腎臓病を持つ人のための健康情報

  腎臓は人体の重要な臓器であり.尿の生成・排泄により.体内の代謝で生じた老廃物を排泄し.水・電解質・酸塩基平衡を保つとともに.レニン.プロスタグランジン.1,25-ジヒドロキシビタミンD3.エリスロポエチンなどの生理活性物質の分泌により血圧.カルシウム・リン代謝.骨髄造血の賦活を担っています。 腎臓病の進行を遅らせ.生活の質を向上させるために.日常生活では次のような点に気をつけましょう。
  1.食事と栄養の科学的な摂取方法
  (1) 単純血尿(眼球血尿.顕微鏡血尿のいずれか)および軽度の蛋白尿(1g/日未満)であれば.一般食に移行することができる。
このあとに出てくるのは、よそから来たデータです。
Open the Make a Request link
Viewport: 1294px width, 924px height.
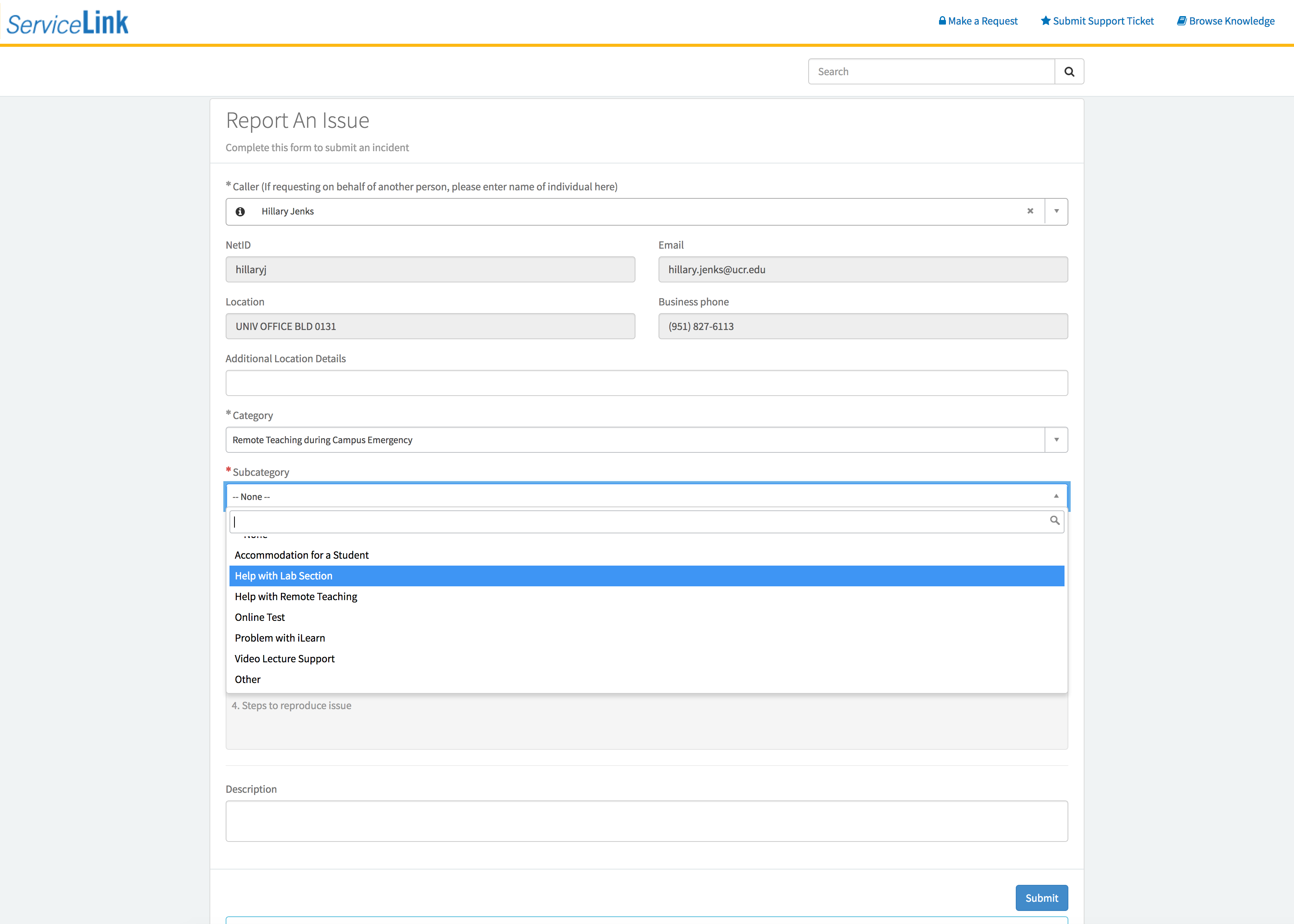coord(978,21)
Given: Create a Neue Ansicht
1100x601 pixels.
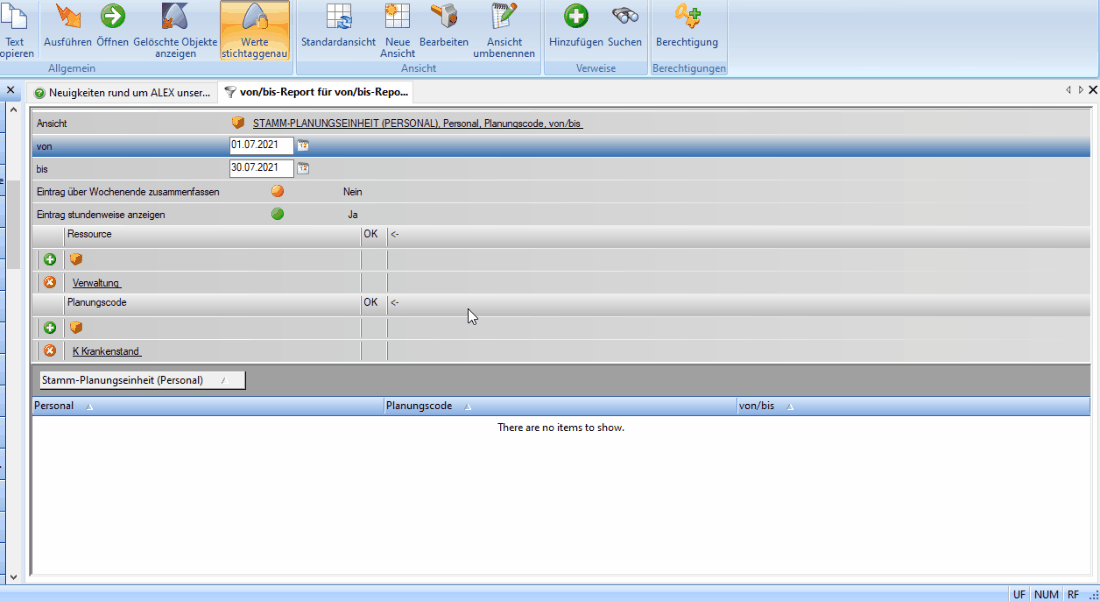Looking at the screenshot, I should click(397, 17).
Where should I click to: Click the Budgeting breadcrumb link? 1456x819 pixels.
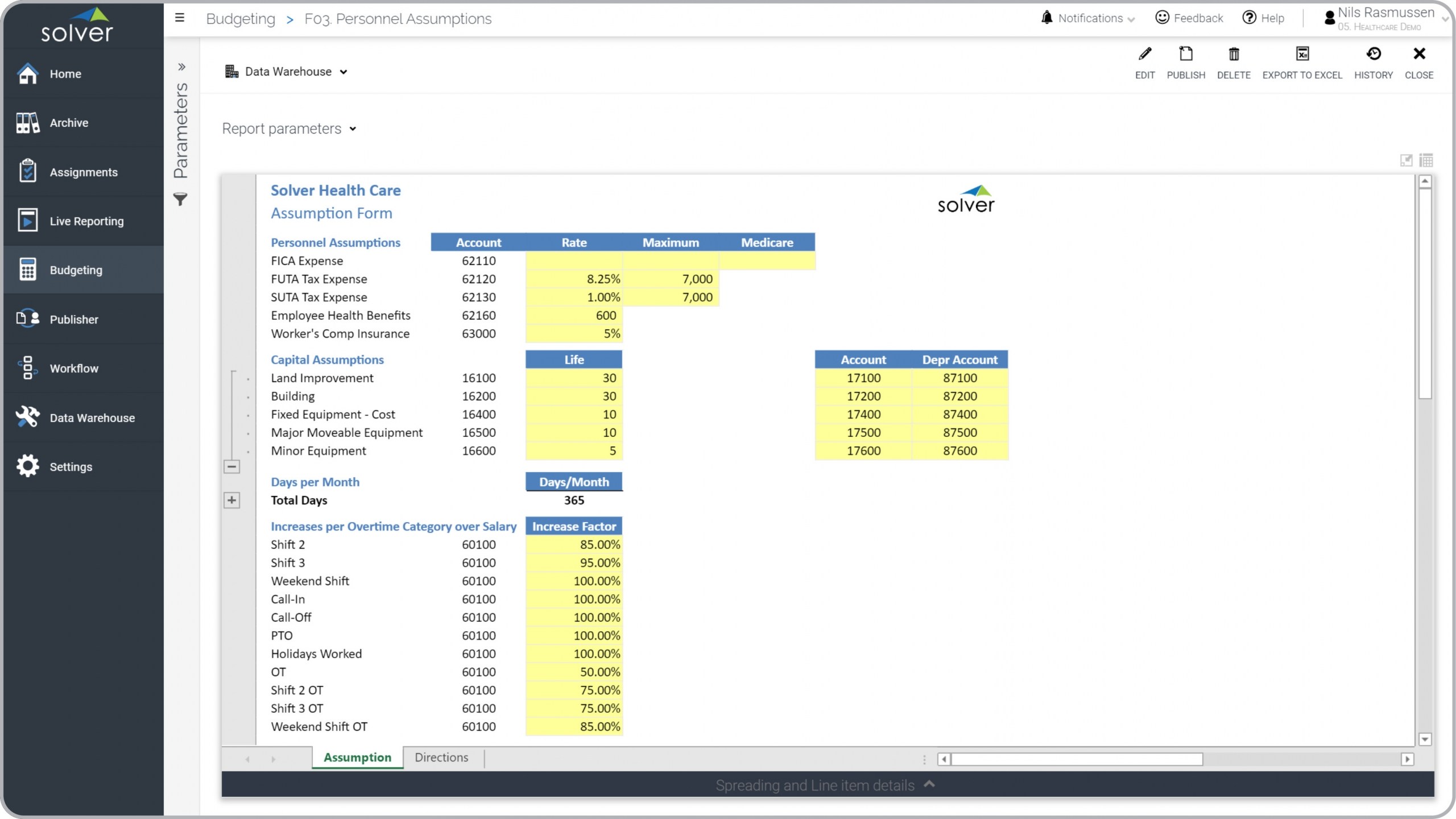click(241, 19)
  (2) 急性腎炎:急性期に浮腫や高血圧を伴うものは.減塩(3g/日未満)食とする。 腎機能が正常なものは.蛋白質摂取を制限する必要はないが.貧血の場合は蛋白質摂取を制限し.良質の動物蛋白(乳.卵.魚.赤身肉など)を主体に摂取することが望ましい。 急性腎不全の明らかな乏尿の患者さんでは.水分摂取の制限(喉が渇く程度)と食物中のカリウムの摂取が必要です。 バナナ.オレンジ.グレープフルーツなどの生鮮果物.トマト.ジャガイモ.キノコなどの野菜にはカリウムが多く含まれており.果物.肉.野菜を調理した後に煮汁を流して除去することが可能です。 通常の食事は2-3ヶ月の安定期を経てから再開することができます。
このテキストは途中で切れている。